=== ACTIVITY ===
Give an exact reproduction of the lines from the one with "Image resolution: width=487" to the final line of the entries below, both ends included, and omit the pictures.

=== MATERIAL FOR THIS TASK ===
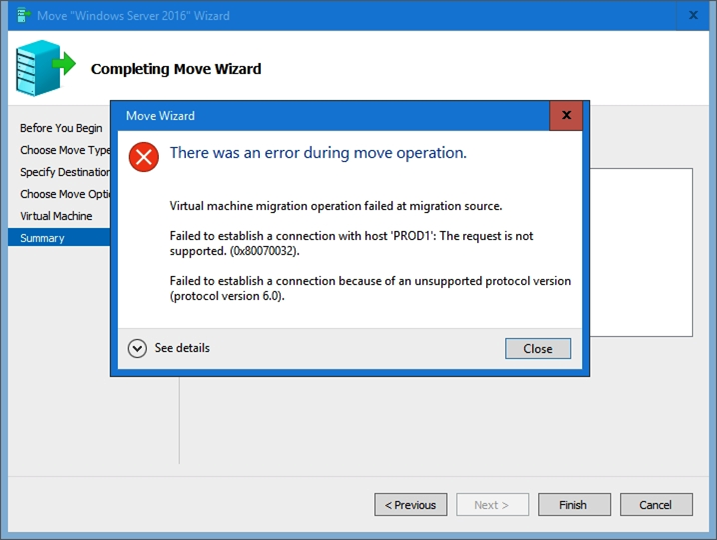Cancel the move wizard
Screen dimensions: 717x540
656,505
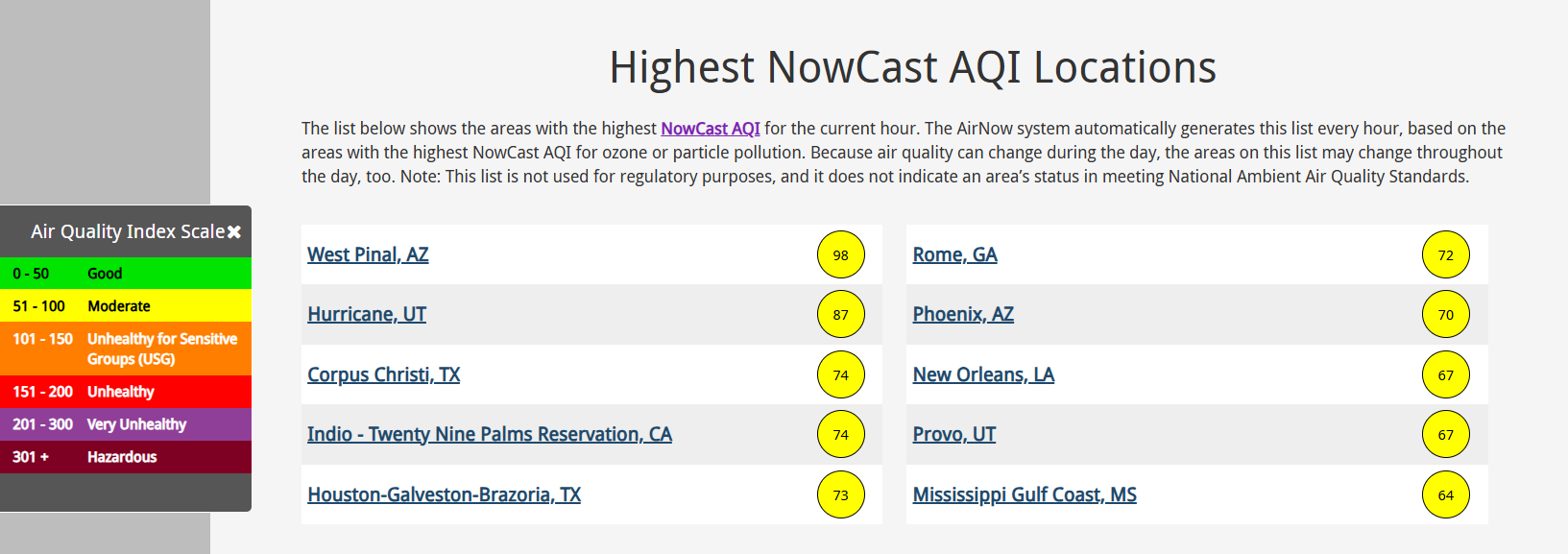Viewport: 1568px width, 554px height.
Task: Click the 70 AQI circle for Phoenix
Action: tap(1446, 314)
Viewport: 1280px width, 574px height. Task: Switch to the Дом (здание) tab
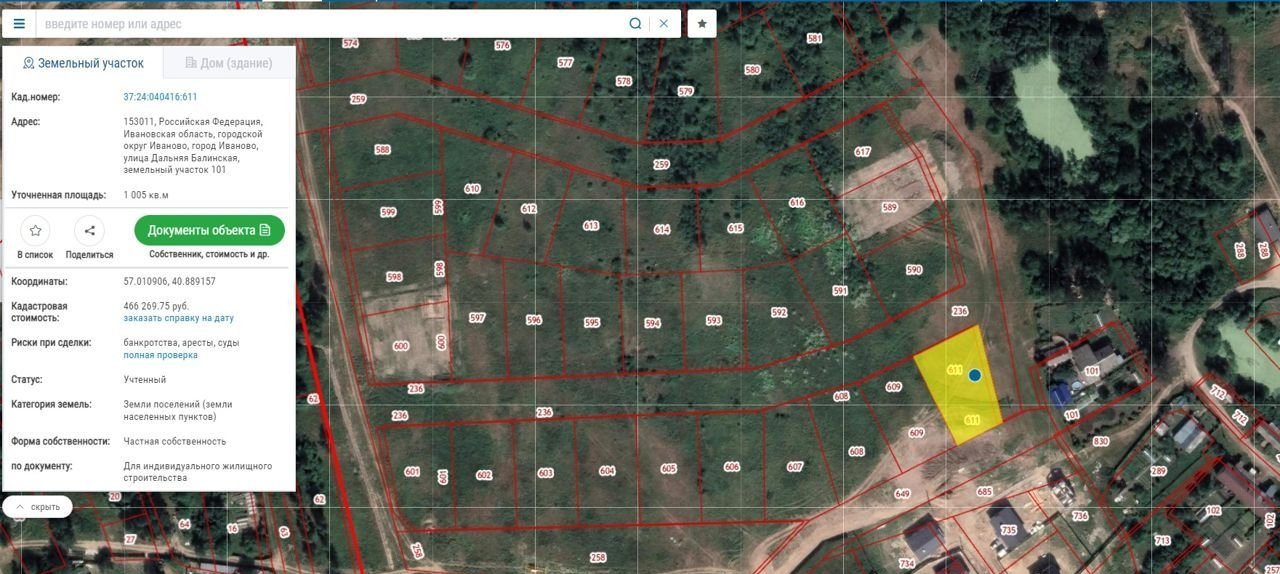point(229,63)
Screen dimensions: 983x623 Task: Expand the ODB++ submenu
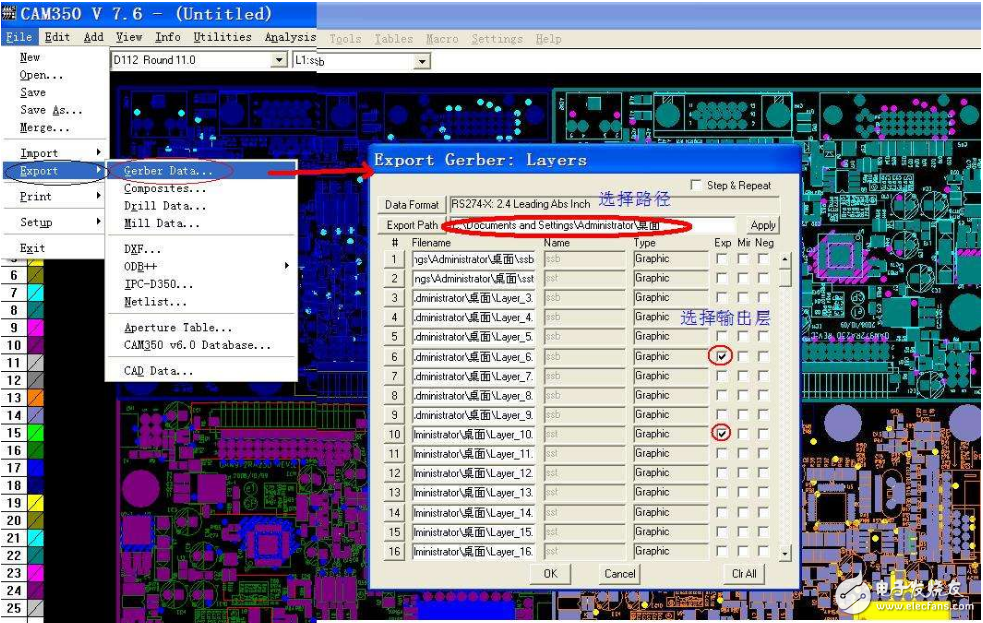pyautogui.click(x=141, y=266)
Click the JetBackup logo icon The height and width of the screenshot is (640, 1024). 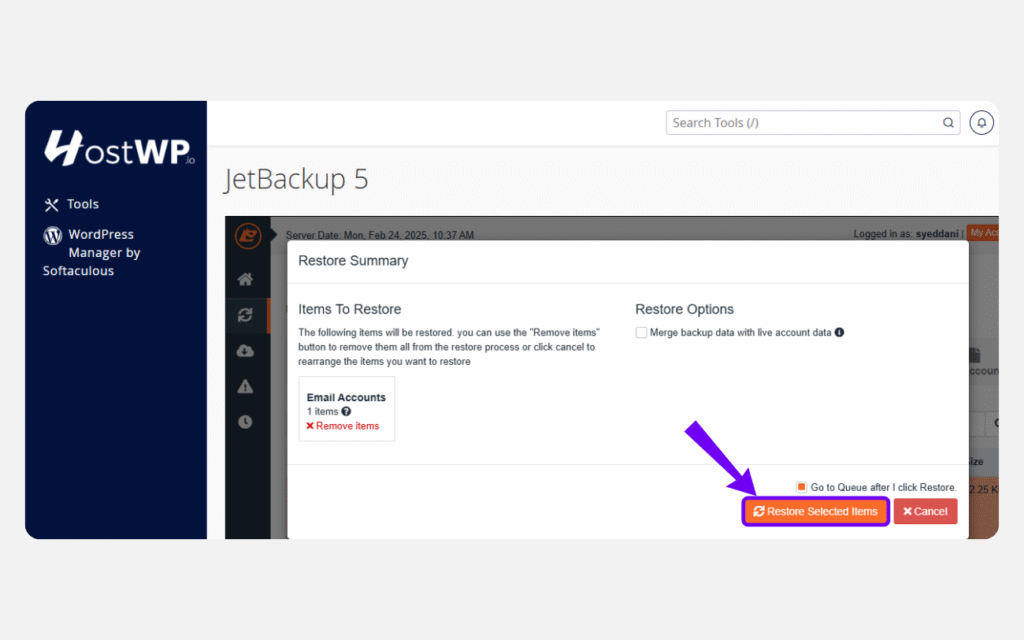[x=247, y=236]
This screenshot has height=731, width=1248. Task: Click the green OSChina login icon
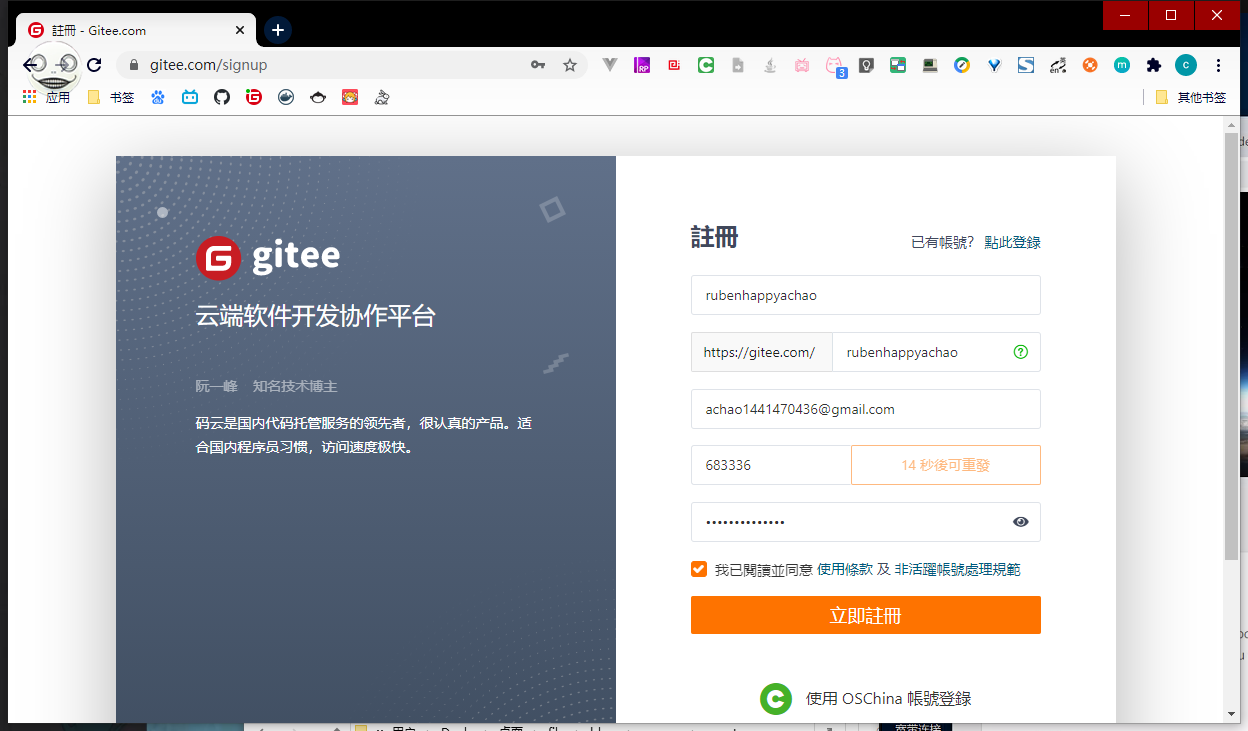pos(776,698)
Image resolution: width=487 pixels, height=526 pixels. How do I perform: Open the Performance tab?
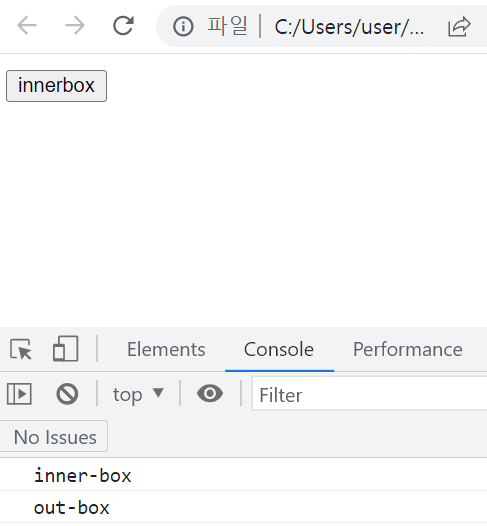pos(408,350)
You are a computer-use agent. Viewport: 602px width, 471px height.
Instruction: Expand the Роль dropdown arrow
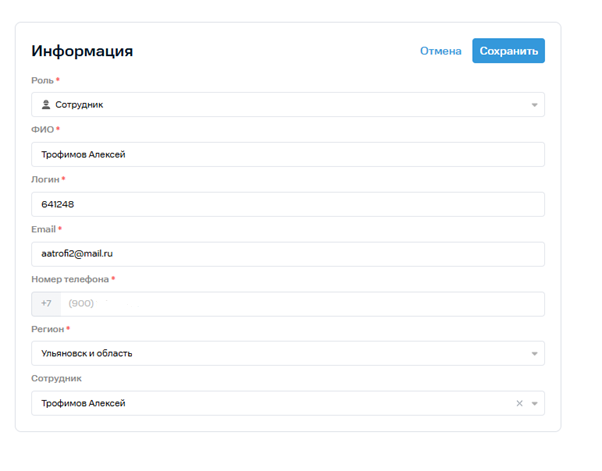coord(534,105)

=== WRITTEN ANSWER ===
Image resolution: width=487 pixels, height=526 pixels. How do I perform: Open the Performance tab?
pos(408,350)
You are a computer-use agent. Viewport: 602px width, 471px height.
Instruction: Expand the Роль dropdown arrow
coord(534,105)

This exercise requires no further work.